The ever-evolving world of technology allows everyday people to be the first to get the news out, and the new Citizen Journalism Contest allowed students with majors other than mass communications to share their stories too.
Rocky Mountain PBS, a sister station to KTSC in Pueblo on Colorado State University-Pueblo’s campus, provided workshops and created a contest, called “Raise Your Voice,” which wrapped up its first workshops and awards presentation on Thursday evening at the Tim Gill Center in Colorado Springs.
“The goal is to encourage citizen and student journalists to share stories that could otherwise go untold,” said Amanda Mountain, Southern Colorado and Western Slope Regional Director and Station Manager of Rocky Mountain PBS.
RMPBS and the Colorado Springs Library District hosted workshops for high school and university students and citizen journalists prior to the entrance period, which closed in December.
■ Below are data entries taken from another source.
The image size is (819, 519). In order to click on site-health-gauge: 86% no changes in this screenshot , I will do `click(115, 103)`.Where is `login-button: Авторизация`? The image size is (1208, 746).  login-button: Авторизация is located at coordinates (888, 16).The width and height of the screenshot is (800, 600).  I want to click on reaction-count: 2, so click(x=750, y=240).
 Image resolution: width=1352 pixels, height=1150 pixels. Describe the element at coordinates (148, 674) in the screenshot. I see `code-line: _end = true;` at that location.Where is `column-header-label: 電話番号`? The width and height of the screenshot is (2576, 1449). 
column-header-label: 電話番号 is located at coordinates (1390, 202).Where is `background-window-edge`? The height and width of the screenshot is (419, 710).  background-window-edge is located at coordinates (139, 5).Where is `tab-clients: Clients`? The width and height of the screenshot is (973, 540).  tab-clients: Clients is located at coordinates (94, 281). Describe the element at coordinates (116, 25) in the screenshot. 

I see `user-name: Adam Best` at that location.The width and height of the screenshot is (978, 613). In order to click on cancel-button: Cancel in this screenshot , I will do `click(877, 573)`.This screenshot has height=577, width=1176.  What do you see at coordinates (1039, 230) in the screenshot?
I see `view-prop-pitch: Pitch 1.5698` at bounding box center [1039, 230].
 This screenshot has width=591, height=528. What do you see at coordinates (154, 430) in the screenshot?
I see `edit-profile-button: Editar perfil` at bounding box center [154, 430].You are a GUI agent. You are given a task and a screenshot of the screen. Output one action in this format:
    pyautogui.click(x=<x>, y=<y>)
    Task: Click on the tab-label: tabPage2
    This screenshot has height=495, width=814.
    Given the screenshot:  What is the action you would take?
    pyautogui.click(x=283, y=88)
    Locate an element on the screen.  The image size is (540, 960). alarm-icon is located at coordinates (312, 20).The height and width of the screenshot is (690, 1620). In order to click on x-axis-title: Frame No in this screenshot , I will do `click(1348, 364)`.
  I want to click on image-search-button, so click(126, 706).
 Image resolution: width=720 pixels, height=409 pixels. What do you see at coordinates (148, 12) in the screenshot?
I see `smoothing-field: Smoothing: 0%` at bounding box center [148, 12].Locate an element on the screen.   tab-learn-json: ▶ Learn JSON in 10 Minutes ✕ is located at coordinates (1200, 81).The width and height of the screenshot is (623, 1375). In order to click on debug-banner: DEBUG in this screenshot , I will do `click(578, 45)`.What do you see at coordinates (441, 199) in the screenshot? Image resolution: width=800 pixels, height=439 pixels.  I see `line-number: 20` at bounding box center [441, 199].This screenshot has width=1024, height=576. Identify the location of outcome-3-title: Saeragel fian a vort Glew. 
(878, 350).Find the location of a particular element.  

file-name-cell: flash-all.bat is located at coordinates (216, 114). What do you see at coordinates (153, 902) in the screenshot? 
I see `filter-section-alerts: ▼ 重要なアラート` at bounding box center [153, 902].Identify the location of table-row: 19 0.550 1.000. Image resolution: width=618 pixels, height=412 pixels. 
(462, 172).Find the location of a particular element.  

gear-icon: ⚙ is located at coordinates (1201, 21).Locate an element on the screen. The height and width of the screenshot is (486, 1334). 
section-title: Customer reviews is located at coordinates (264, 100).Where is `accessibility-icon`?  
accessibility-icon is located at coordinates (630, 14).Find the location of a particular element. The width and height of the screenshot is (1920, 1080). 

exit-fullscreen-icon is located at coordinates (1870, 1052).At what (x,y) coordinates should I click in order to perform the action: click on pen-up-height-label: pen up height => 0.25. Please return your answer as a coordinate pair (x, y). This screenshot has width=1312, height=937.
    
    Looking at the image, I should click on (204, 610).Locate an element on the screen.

Instructors in the workshop series presented on audio visual techniques, storytelling, ethics and audience. These were free to the public and located in venues around Colorado Springs.
“One of our goals is to connect people with experts and resources,” Mountain said.
There are several local resources available to people, Mountain said, one being the new technology library opening at Chapel Hills and Jamboree, which devotes 40,000 square feet exclusively to creation of content.
The site houses an audio/visual center, editing center and entrepreneurial center. The library will open on June 1.
The Tim Gill Center is another resource people can use. It houses eight bays for media production and wants to add mobile production kits for people to check out.
Pueblo’s public library is working on it too.
“We plan to open a ‘maker space’ on the second floor once renovations are complete in the upcoming months,” said Kaycie Barnett, circulation manager.
Three categories for the contest included middle and high school, college and community. The areas to enter consisted of audio/visual, written stories, and photojournalism. Contestants also competed for a prize for entering multimedia works in a separate category.
The judges looked for quality, fairness, relevance to the community and accuracy of content.
The contest awarded monetary prizes in the amounts of: $500 for first, $350 for second and $150 for third. The hostess handed out two additional $250 special awards.
All CSU-Pueblo students are welcome to participate in the event next year. Additional information can be found through the mass communications department at CSU-Pueblo or at rmpbs.org/timgillcenter. Winners and their works are also posted on the site.